Alien whale è un progetto completamente casuale ma con una logica abbastanza concreta. Andiamo subito al sodo, come loro stessi fanno nell’omonimo 10 pollici edito da Care in the community recordings e prima effettiva registrazione in studio, dopo “live on tape”, album digitale registrato dal vivo nel 2009. Prendiamo la prima traccia, Astral projections and suicidal thoughts. Tutto verte sul solito giro, trasposto da chitarra a tastiera, mentre intorno ruota il mondo. Come se si fermasse un individuo sulla terra e quello che ha intorno decidesse di convergere verso di lui. L’entropia osservata al contrario.

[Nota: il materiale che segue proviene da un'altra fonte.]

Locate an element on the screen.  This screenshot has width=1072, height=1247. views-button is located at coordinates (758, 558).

La balena aliena, nome che suona benissimo anche nella traduzione letterale italiana, concepisce buone idee e le porta fino in fondo; tutto parte da riff che meritavano una giusta valorizzazione e questi, senza troppi giri di parole, vanno a sfasciare gli headbanger più accaniti. Il math rock senza crescendo, solo una grande onda d’energia, con riflussi laterali. Il risultato è lo stesso: lo tsunami abbatte tutto. Le tastiere di Matt Mottel (Talibam!) nemmeno ci provano a essere inconsuete: hanno l’allure di un organetto. Come pure le chtarre di Colin Langenus (USAisamonster), doppiate in modo semplice ma d’effetto. La massa più impattante, come da copione per un gruppo energetico come questo, proviene dal drumming, quello del batterista Nick Lesley (Necking), una furia anche con le sordine, forse anche se suonasse usando bicchieri trasmetterebbe la stessa potente carica.

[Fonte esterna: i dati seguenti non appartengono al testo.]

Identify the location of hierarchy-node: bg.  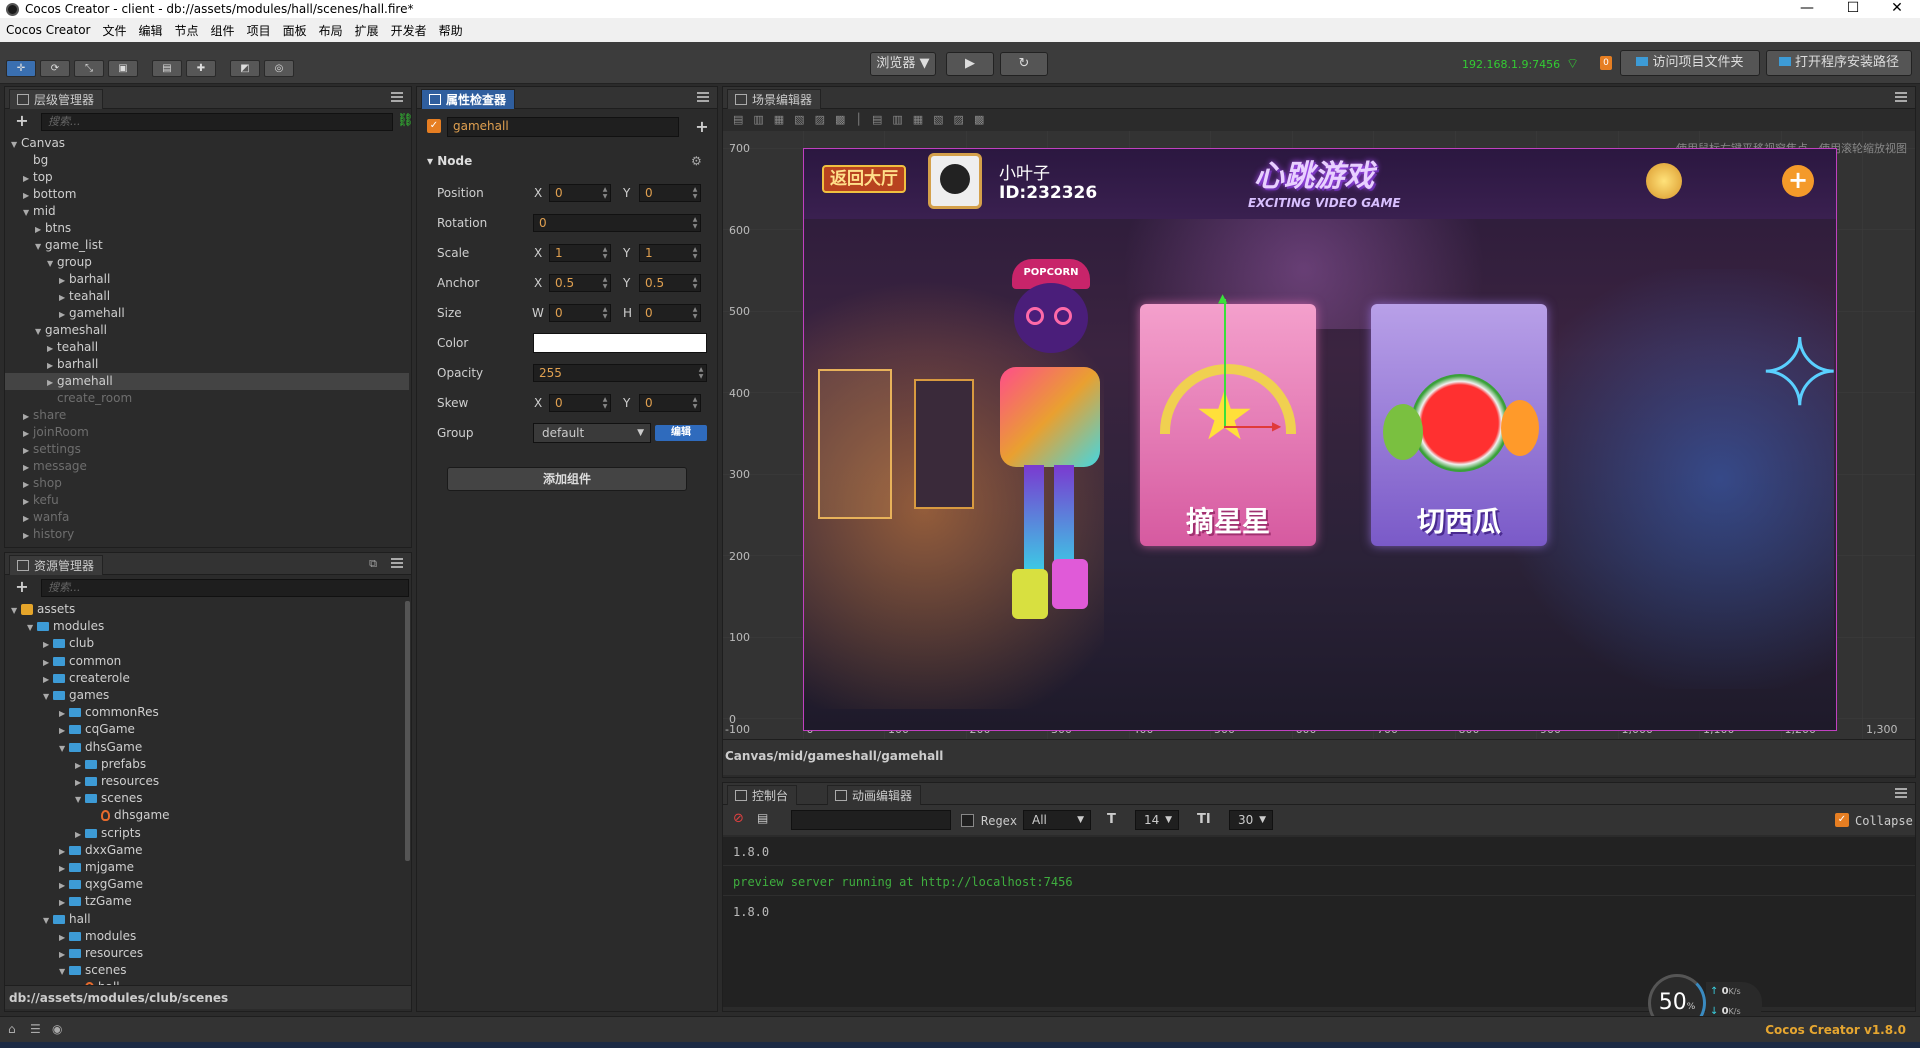
(207, 160).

La terza e ultima traccia è la realizzazione di questa musica ciclica, un flusso (la parola non è usata a caso, dato che i membri degli Alien Whale hanno militato anche nel collettivo Fluxus) rock coinvolgente e dinamico, seppur statico nella struttura, la classica traccia che potrebbe durare all’infinito. Dagli Alien Whale potremmo aspettarci enormi cose in futuro, ma al momento sembra che il trio sostanzialmente si diverta, scegliendo con cura le tracce, e cesellandole a dovere prima di scatenare l’inferno.